Emulator

Device emulators are helpful for faster testing iteration and testing sensor inputs.

I first attempted to use Windows Subsystem for Android, and bypassed the region restrictions that block it in Australia. I was able to install Company Portal, but the work profile API was very broken even after I sideloaded its APKs. So I turned to the official Android SDK.

After installing the Company Portal APK, this snippet was helpful for parsing log exports:

$file = .\CompanyPortal_0.log
(Get-Content $file -Raw) -replace "`r`n","NEWLINE" -replace "NEWLINE([0-9]{4})","`n`$1" -replace "`t{2,}",";" | Set-Content $file
$data = Import-Csv -Delimiter "`t" -Header "time","level","class","code","code2" $file | % { $_.time=[Datetime]::Parse($_.time); $_ }
$data | group class -NoElement | sort count | fl

Teams Rooms and Phones

Teams devices run a few Teams management apps, which orchestrate Company Portal and vendor apps.

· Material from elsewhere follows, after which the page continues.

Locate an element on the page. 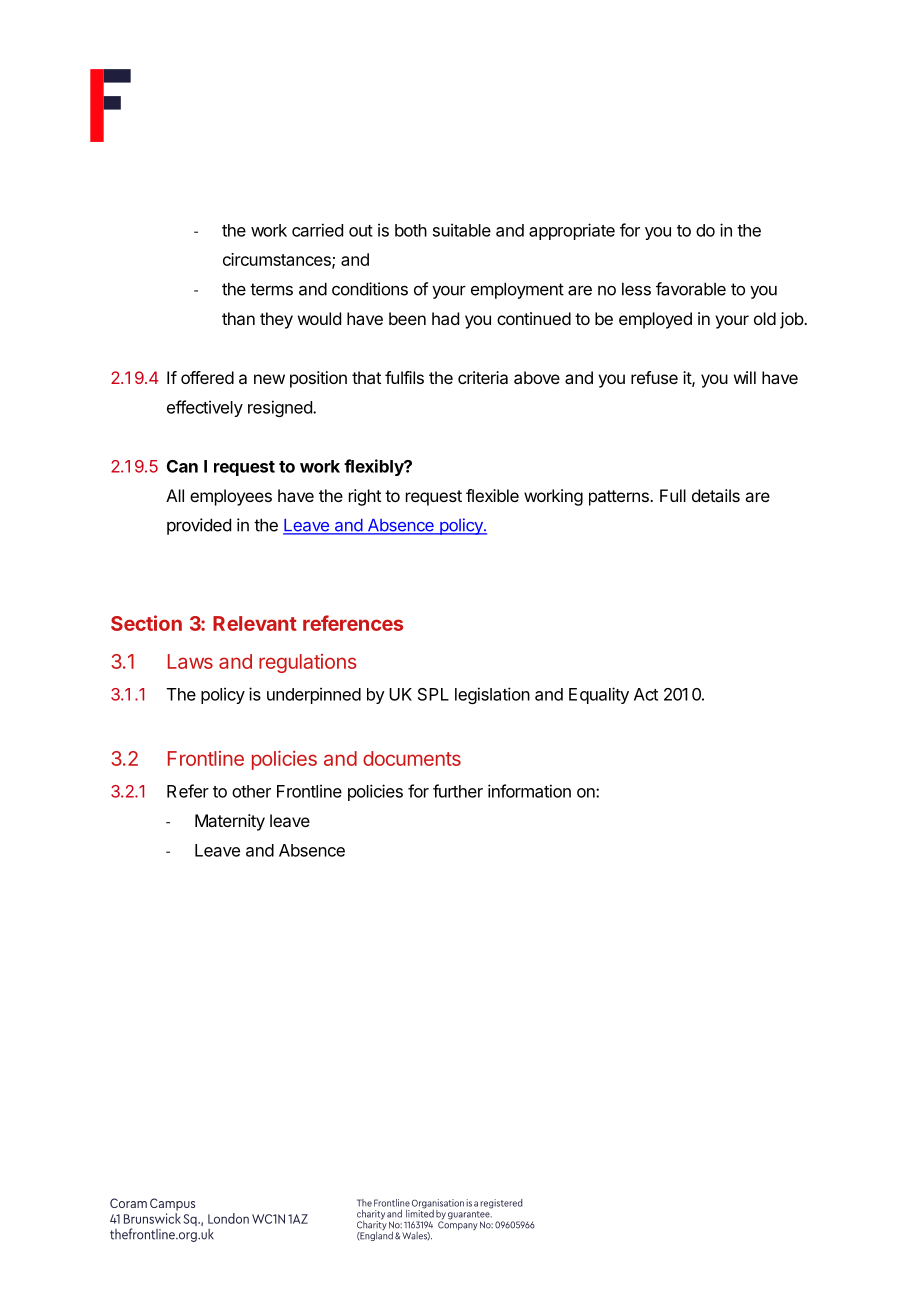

They distribute APKs via devicemgmt-cdn.teams.microsoft.com, which doesn’t support Delivery Optimization and the DO product team advised Android support wasn’t planned. The APK CDN is Azure Front Door so it doesn’t support ExpressRoute either, even though *.teams.microsoft.com is on the ExpressRoute endpoints list.

Work Profiles

Google Wallet doesn’t support work profiles, so virtual card apps like Weel need to be installed in the personal profile.

Some apps don’t request permission to both profiles, like keyboards, but we can grant it manually with adb shell pm grant com.touchtype.swiftkey android.permission.INTERACT_ACROSS_USERS.
Swiftkey specifically has a function to request the permission and sync settings, but it crashes on Android 15. UI was a helpful “oops, something went wrong” and even hidden app logs didn’t show a crash… Just successful CrossProfileSender logs.